Sabda Hidup
Jumat, 24 Juli 2020, Jumat Pekan Biasa XVI
“Dengarlah arti perumpamaan penabur itu……. Yang ditaburkan di tanah yang baik ialah orang yang mendengar firman itu dan mengerti, dan karena itu ia berbuah, ada yang seratus kali lipat, ada yang enam puluh kali lipat, ada yang tiga puluh kali lipat.” (Mat 13: 18. 23).
Sepasang suami-isteri dengan dua anaknya menghampiri saya sesudah misa. Mereka memperkanalkan diri kepada saya. Kemudian si isteri mengatakan bahwa saya yang memberkati perkawinan mereka 11 tahun yang lalu. Saya mencoba mengingatnya walau hanya sedikit bayangan yang muncul. Mungkin tahu kesulitan saya mengingatnya, ia mencoba meyampaikan hal lain yang dapat membantu saya mengingatnya: “Romo, saya ingat Romo mengatakan dalam homili bahwa perkawinan seorang laki-laki dan seorang perempuan merupakan gambaran kasih Kristus kepada Gereja.” Tentu yang dimaksudkan adalah kata-kata St. Paulus. Tetapi, tetap saja saya tidak dapat benar-benar mengingat mereka.
Walau demikian, saya bahagia karena 2 alasan. Pertama, karena kami dapat bertemu kembali setelah sekian tahun; kedua, mereka mengingat sesuatu dari sabda Tuhan dan menyimpannya dalam hati. Berarti benih sabda itu jatuh pada tanah yang subur. Dengan sabda Tuhan yang tertanam itu, mereka telah 11 tahun membangun keluarga, dan semoga tetap akan berlangsung 25 tahun, 50 tahun, 60 tahun….
Tuhan tetap menaburkan sabda-Nya, entah di mana sabda itu jatuh. Kita perlu jujur mengakui, jenis tanah seperti apakah kita ini. Kalau kita melihat kembali hidup kita, kita dapat melihat keempat jenis tanah itu dalam hidup kita. Ada saat-saat ketika Allah menabur benih sabda-Nya dan jatuh di pinggir jalan kehidupan kita, sebab kita tidak jarang ikut arus godaan si jahat. Ada saat benih sabda-Nya jatuh di hati yang berbatu-batu dan tanahnya tipis, sebab meski kita percaya kepada-Nya, ketika datang cobaan dan penderitaan kita tergoda untuk meninggalkan Dia. Ada saat ketika benih-benih sabda yang ditabur itu tumbuh tetapi dihimpit oleh semak duri kelekatan kita kepada dunia.

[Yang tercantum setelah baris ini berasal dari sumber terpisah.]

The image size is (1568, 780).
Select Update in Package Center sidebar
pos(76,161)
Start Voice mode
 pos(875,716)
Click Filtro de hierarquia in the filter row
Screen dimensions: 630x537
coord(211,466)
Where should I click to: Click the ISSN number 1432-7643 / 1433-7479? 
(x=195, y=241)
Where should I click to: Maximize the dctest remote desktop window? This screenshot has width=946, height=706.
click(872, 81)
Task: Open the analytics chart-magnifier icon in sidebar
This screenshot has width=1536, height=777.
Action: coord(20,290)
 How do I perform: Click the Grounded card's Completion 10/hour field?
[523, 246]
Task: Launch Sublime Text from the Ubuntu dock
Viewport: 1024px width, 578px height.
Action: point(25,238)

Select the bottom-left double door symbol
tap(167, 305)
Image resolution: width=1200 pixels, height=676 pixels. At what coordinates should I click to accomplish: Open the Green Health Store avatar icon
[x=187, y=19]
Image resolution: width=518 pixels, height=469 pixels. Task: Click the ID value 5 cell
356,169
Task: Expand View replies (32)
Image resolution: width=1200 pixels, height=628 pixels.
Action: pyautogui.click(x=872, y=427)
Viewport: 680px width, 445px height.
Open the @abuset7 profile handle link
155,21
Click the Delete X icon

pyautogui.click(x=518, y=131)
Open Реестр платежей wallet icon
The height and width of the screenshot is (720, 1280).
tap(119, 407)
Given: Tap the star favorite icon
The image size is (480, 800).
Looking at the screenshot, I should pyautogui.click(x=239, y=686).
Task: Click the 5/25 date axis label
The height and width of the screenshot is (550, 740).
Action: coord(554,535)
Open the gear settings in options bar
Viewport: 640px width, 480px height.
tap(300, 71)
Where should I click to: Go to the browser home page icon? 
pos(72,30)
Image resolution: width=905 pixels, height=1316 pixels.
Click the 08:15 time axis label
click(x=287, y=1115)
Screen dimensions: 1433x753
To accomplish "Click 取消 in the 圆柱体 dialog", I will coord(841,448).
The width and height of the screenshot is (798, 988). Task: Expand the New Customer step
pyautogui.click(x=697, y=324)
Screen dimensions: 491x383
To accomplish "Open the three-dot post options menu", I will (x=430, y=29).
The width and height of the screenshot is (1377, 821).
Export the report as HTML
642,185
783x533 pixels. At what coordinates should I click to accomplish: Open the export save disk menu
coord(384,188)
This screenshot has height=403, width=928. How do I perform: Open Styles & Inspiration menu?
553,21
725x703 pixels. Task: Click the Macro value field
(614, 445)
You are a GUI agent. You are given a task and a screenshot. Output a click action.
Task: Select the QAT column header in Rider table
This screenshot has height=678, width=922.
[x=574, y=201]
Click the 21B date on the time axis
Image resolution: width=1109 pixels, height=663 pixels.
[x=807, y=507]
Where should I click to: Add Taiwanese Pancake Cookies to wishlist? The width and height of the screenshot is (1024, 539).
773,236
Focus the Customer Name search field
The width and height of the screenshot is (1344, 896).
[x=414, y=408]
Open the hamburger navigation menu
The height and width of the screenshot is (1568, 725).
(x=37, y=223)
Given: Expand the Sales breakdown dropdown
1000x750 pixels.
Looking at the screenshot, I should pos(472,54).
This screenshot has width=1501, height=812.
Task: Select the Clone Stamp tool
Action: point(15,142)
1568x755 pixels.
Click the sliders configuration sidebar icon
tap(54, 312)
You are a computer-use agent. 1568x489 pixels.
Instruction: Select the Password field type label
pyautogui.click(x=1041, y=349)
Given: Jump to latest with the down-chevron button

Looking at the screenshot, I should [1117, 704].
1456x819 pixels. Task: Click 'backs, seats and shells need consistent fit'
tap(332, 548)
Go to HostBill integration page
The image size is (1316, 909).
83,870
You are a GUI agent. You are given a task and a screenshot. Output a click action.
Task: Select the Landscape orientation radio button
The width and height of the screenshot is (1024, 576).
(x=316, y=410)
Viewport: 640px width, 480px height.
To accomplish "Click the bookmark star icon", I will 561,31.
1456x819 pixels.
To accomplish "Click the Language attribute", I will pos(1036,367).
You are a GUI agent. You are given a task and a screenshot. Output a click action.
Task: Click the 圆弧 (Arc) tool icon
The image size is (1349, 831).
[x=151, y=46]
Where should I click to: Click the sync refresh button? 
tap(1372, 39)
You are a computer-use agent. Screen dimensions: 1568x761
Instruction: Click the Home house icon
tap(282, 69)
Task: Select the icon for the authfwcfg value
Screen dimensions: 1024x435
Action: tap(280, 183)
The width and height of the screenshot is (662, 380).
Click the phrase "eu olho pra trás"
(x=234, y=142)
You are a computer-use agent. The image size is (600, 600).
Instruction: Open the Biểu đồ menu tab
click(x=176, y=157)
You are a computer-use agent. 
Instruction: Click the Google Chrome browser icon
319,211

Tetapi ada juga saat-saat benih-benih sabda-Nya yang ditabur jatuh di tanah subur dan menghasilkan panenan seratus kali lipat, enam puluh kali lipat, tiga puluh kali lipat.
Lapisan tanah yang subur kita sebut humus. “Humus” adalah lapisan tanah bagian atas yang subur, yang terbentuk dari lapukan daun atau batang pohon. Humus yang berwarna gelap itu mempunyai kemampuan meningkatkan unsur hara dan memiliki kontribusi terbesar terhadap kebertahanan dan kesuburan tanah. Kata “humus” sendiri berasal dari bahasa Latin yang berarti “bumi”, “dasar”, atau “tanah”. Kata “humus” juga menjadi akar kata bahasa Inggris “humility” yang berarti kerendahan hati. Dengan demikian, humus, “tanah yang subur”, dasar, dan kerendahan hati berkaitan erat. Menjadi tanah yang baik, perlu kerendahan hati. Kerendahan hati adalah dasar bagi segala keutamaan. Versi Injil Lukas dapat juga memberi makna lebih dari hal ini. “Yang jatuh di tanah yang baik itu ialah orang, yang setelah mendengar firman itu, menyimpannya dalam hati yang baik dan mengeluarkan buah dalam ketekunan.” (Luk 8: 15). Kita perlu berusaha dalam ketekunan dan kerendahan hati agar semakin hari kita semakin menjadi tanah yang subur bagi Sabda-Nya, agar menghasilkan panenan berlimpah.
Dapat hadiah kue cucur,
rasanya nikmat minta tambah.
Jadilah tanah yang subur,
hasilkan berkat berlimpah ruah.
Bacaan Misa hari ini: Yer. 3:14-17; MT Yer. 31:10,11-12ab,13; Mat. 13:18-23.